WB: There are no plans for that at present because I still believe in the artistic and kinesthetic value of a real item - the artwork, the presentation, the lyrics, the vinyl or disc itself, to me they all form part of the experience. I think this is one of the main reasons why vinyl is so stubbornly refusing to disappear, it still is the best way to experience music, as opposed to merely listen to music.
JH: Do you still listen to music on vinyl?
WB: Absolutely! And that is the principle motive for initiating the Vinyl Series Collection, something I'm really excited about on a personal level. In fact, I'm going use this excuse to treat myself to a shiny new deck.
JH: Away from the music slightly, in recent months you've started your own blog, you've also set up MySpace and YouTube accounts - perhaps you could tell us a bit about this development?
WB: Each one was set up for different motives really. As far as MySpace is concerned, after speaking to some people at some of the shows last year it dawned on me that MySpace was where people look for information, like concert and release schedules, for the band - bypassing official sites. Furthermore, there seems also to be a new generation of people that use these social networking sites for most of their communication - email almost being secondary - so overall it seemed a good idea to establish a presence there even though on a personal level I find the experience quite a hassle to manage. I've also come into contact with some great individuals there who I'd otherwise never have known.

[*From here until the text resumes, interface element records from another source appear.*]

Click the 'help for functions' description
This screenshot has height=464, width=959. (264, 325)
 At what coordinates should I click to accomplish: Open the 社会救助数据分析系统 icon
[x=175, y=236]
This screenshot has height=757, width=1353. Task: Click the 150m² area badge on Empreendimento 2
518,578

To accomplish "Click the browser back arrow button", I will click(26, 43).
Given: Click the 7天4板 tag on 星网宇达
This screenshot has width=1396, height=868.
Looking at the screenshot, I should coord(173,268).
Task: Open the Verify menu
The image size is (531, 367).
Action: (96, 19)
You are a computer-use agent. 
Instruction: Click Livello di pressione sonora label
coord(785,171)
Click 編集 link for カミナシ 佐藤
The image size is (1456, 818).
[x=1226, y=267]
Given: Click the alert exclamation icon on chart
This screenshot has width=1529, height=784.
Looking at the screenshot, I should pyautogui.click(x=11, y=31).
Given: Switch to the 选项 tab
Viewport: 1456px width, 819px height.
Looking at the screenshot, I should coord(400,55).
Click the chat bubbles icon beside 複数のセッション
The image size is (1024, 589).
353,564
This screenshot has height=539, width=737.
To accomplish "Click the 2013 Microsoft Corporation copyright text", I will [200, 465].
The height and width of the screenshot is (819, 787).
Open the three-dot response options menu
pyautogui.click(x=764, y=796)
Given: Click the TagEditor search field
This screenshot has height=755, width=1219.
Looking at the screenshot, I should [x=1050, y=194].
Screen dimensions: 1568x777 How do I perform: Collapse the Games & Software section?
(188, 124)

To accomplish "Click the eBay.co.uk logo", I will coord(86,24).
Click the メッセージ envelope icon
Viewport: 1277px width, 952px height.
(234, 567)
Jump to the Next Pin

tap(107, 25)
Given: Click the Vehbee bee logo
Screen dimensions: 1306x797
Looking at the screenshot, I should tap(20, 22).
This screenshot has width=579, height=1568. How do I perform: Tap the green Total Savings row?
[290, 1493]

JH: You mean on a personal level or for music?
WB: Actually for both.
JH: And the blog?
WB: The blog was set up on a complete whim and I've found it a lot more fun than I'd have ever expected - my initial feeling was one of what the hell am I actually going to say! It's even quite therapeutic when you've got something to get off your chest to no-one in particular; and I think the practice of regular writing helps keep your thoughts active and provoked, just as I always enjoy reading others' responses or comments.
JH: How about YouTube?
WB: Well, YouTube is very useful for the label for storing clips of archived video footage online for people to see because we were rapidly running out of space at the official site anyway.
JH: Finally, I know you've been doing talks and seminars, can you tell us how you think this fits into your work?
WB: Doing talks is something I really enjoy on a personal level, it seems to come quite naturally, and I know with that crazy music it's hard for many people to reconcile it with the human being. That's something I accept as part of the territory, and at times have even encouraged, nevertheless there's a definite value to providing a clearer framework to the thought processes and ideas and motivations; I was always a bit afraid of demystifying, and now on the contrary, I've learned that there are in fact useful ways of making certain aspects of one's work explicit, or discussing or sharing one's specialist interests, that can further enhance the experience and I think without in any way losing any of the magic.
©2007 Susan Lawly - this interview may be freely used in part or in full for copying or publication.